Que no se llamen empresarios los directivos-trabajadores que dirigen ex-monopolios con salarios millonarios, expoliando tanto a trabajadores como a pequeños accionistas. Empresas como las energéticas funcionan hoy peor que hace 30 años. Hace 30 años España tenía una red eléctrica que funcionaba, y la factura era menor en porcentaje de la renta familiar que ahora, y los directivos no multiplicaban por cientos un salario normal. En los 80 un televisor en color valía 100.000 pesetas, el sueldo obrero de un mes, hoy una tele con todo 400€, menos de un salario mínimo. Se ha innovado, mejorado, abaratado costes y precios y es más asequible a la gente. La electricidad en cambio, al revés, mismo bien pero mucho más caro ¿Esa es la productividad de los que se autoasignan salarios de millones de euros? ¿Esos son los que dicen “que aportan valor”? Esos, los que dan lecciones sobre tener que trabajar más y cobrar menos. Esos de los que ya sabemos que están tomando copas y comprando lencería en días laborables a las 3 de la tarde.

Indigna que se llamen empresarios, ni crean empresas ni empleo, no saben lo que es llevar al banco un TC1 de la seguridad social. Borjamaris de cuatro apellidos “colocados” a dedo. Otros, que son meramente herederos empresariales, hablan con vehemencia de la importancia del esfuerzo cuando el único esfuerzo que conocieron es el de la cigüeña que les dejó en el hogar conveniente. Hablo, por ejemplo, de eso autollamado Círculo de Empresarios.

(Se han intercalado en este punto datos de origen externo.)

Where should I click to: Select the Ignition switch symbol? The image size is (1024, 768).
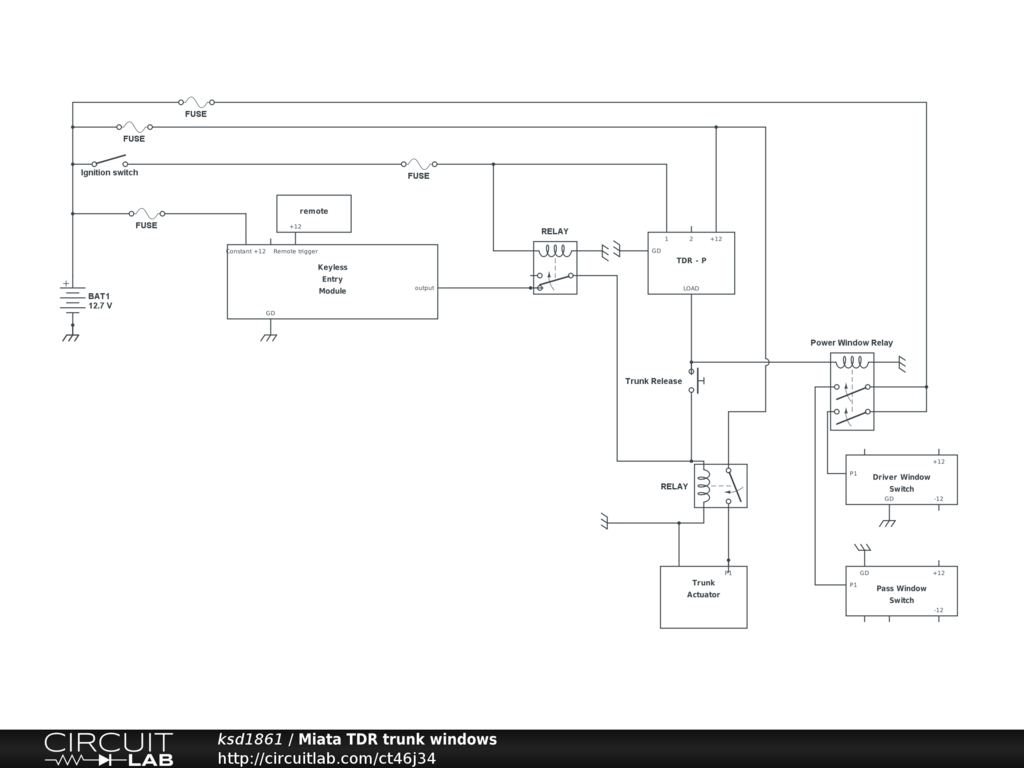[109, 161]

Otros, los de los puros en los palcos de los estadios de futbol. Esas grandes empresas que drenan las ayudas de I+D para ellas, que dictan el BOE a su medida, que nunca acaban una obra pública sin triplicar su precio ni asumir su mala planificación. Esas grandes empresas que envían cartas a los pequeños proveedores para amenazar con no comprarles si se dan de alta en el IVA de caja o intentan forzar cobrar en los plazos legales. Esas grandes empresas por las que el gobierno se parte la cara en Bruselas para mantenerles las ayudas fiscales declaradas ilegales mientras envía inspectores a las bodas para ver si la factura de la orquesta lleva el IVA. Esas grandes empresas que luego entre sus borjamaris sentarán a esos políticos en sus consejos de administración. Esas grandes empresas que son el mal llamado Consejo de Competitividad siendo los reyes del monopolio u oligopolio.

Nadie cree ya en casualidades. Curioso ver como algunas grandes empresas favorecidas con grandes contratos públicos de tecnología y gran parte de las ayudas al I+D cuando adquieren PYMES tecnológicas también lo hagan como puerta giratoria familiar , o bien para buscar nuevos favores de los organismos públicos. Cero complejos, cero vergüenza.

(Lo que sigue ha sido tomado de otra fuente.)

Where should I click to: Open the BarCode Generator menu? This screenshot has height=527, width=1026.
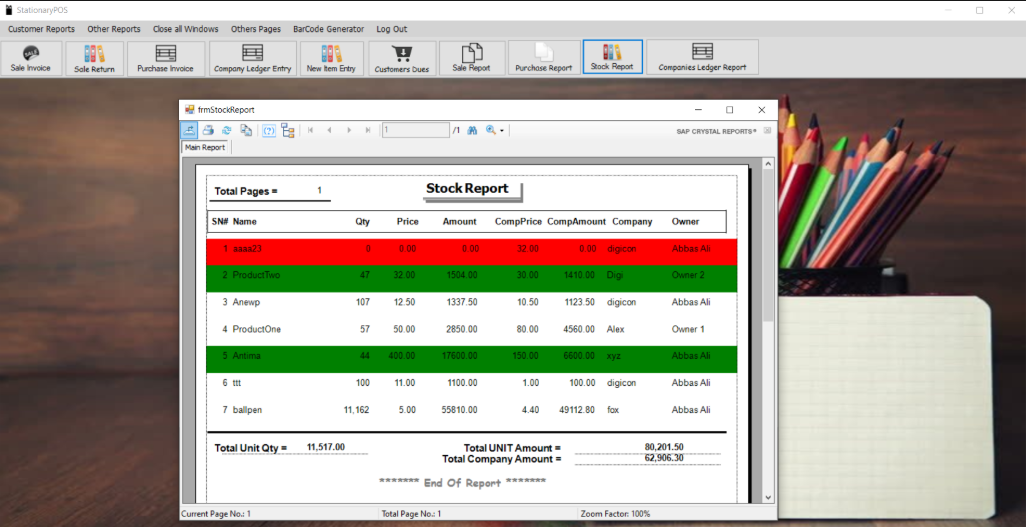point(328,29)
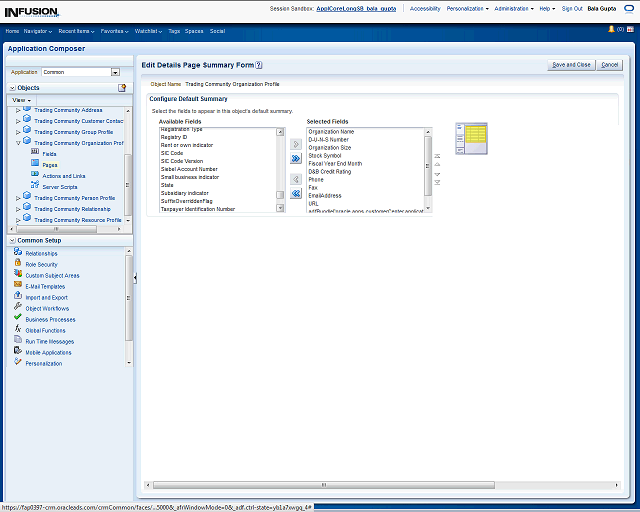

Empresarios son los panaderos que a las 3 de la madrugada encienden el horno, pequeños industriales que viven en su fabrica, comerciantes que están 12 horas de pie en su tienda, gente que no será millonaria, y que parte de su satisfacción es crear empleo, y que sufren si se ven obligados a despedir cuando ya no queda otro remedio.

A veces no es posible decir esto cuando uno es responsable de pagar nóminas, cuando la libertad de expresión es limitada, cuando la prudencia aconseja a tener el candadito en twitter porque cualquier represalia puede impactar a otra gente.

Muchos pequeños empresarios han estado engañados por los de arriba haciéndoles creer que “eran de los suyos”. La crisis les ha devuelto a la realidad, han visto a los que se ha rescatado y los que han sido dejados a su suerte. El 99% de los empresarios son también trabajadores y son gente de “abajo” siendo son los que crean la mayor parte del empleo.

Eso lo ha sabido reconocer Podemos y expresamente Juan Carlos Monedero en la Asamblea Ciudadana de Podemos en Vistalegre.

Ahora ya con la libertad de expresión recuperada digo lo que pienso, que crear empleo siendo honestos y teniendo un gobierno honesto Sí se Puede.